取り組む課題:
**a.** 芳根京子さんのインタビューでは、この映画は入れ替わってから何年間の話だと語られていますか?
**b.** 芳根京子さんのインタビューの続きを書いてください。

本文:
-*-

映画『君の顔では泣けない』で髙橋海人さんと体が入れ替わるという役を演じた芳根京子さんにインタビュー!映画に込めた思い、撮影中のエピソードをお聞きしました!

ーー最初に脚本を読んだ時、どんな印象をもたれましたか?

芳根京子(以下、芳根)「入れ替わりの作品といえば戻ることがゴールと当たり前のように考えてしまっていたのですが、今回はそうではなくて。入れ替わってからの15年間という話なんです。元に戻るというゴールを目指すのではなく、15年間、陸という人物の人生を生きるという。すごく難しいだろうなと思いつつも、ワクワクドキドキしながら脚本を読んだ記憶があります」

ーー作品の中で特に心に残ってるシーンやセリフはありますか?

-*-

資料:

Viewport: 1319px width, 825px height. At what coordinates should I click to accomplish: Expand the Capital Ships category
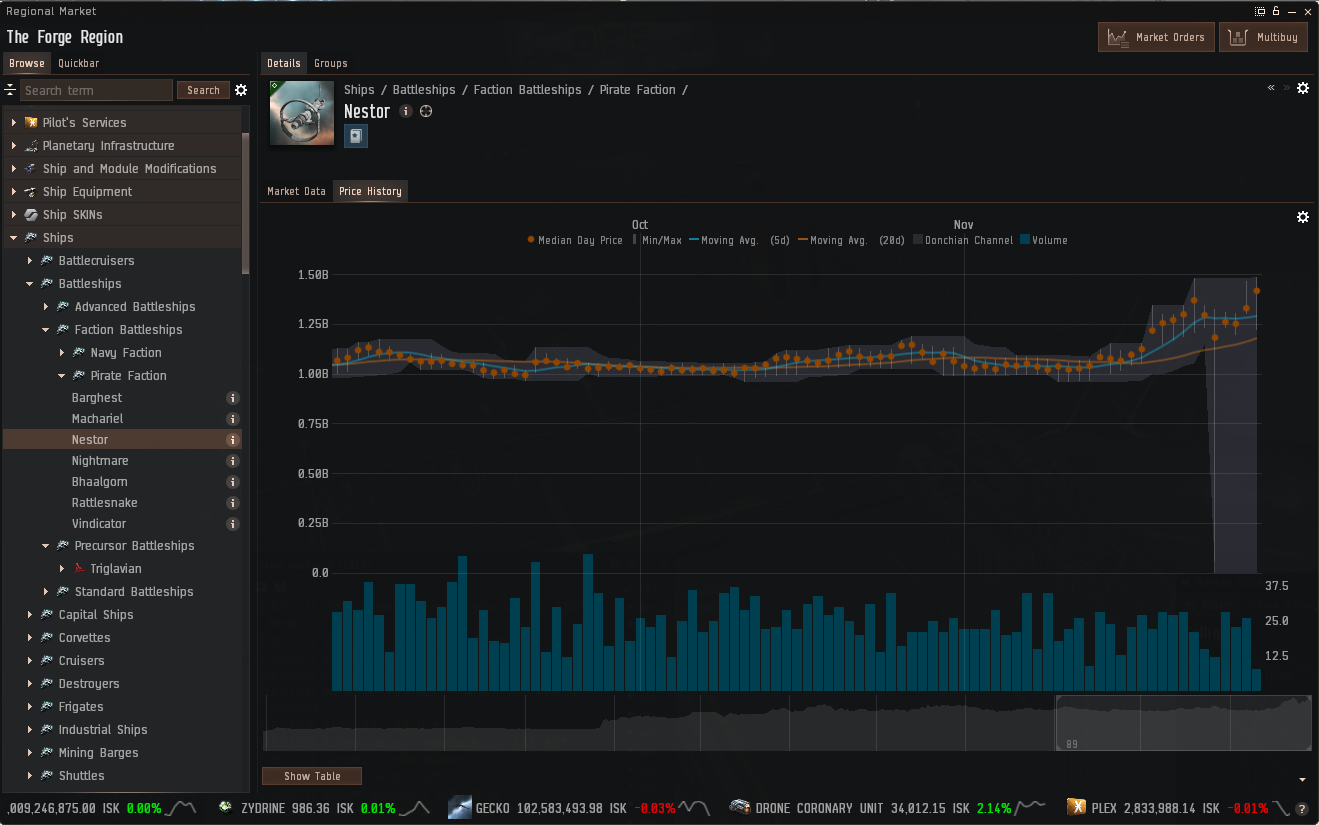(29, 614)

-*-

答えの一覧:
**a.** 入れ替わってからの15年間の話です。

**b.**
芳根「このタイトルも印象的だと思うのですが、作中で『俺の顔で情けなく泣かないでくれる』というセリフがあるんです。そのセリフがすごい……すごい苦しくて、二度と言いたくないと思いました(笑)。あれは24歳のシーンになるのかな? そこにきて初めて感情が爆発したというのもあり、特に心に残っています。陸(芳根さん演じる坂平 陸)なりに少しずつ出してはいて、それをまなみ(髙橋海人さん演じる水村まなみ)は受け止めてくれてうまくいっていた関係が、あることがきっかけで歯車が少しずれてしまって。けれどずれたことで動き出すんです。それがすごく苦しくて。けれど人生ってそうだよねと思うんです。歯車が動くことでいい方向に転ぶだけではない、良くも悪くも動き出してしまった瞬間のシーンになりました。苦しいシーンでしたけど、すごく印象的です」

ーーたしかに印象的でしたね。

芳根「のちに返ってきますから、その言葉が」

ーー坂平 陸を演じるにあたり、どのように役作りをしましたか?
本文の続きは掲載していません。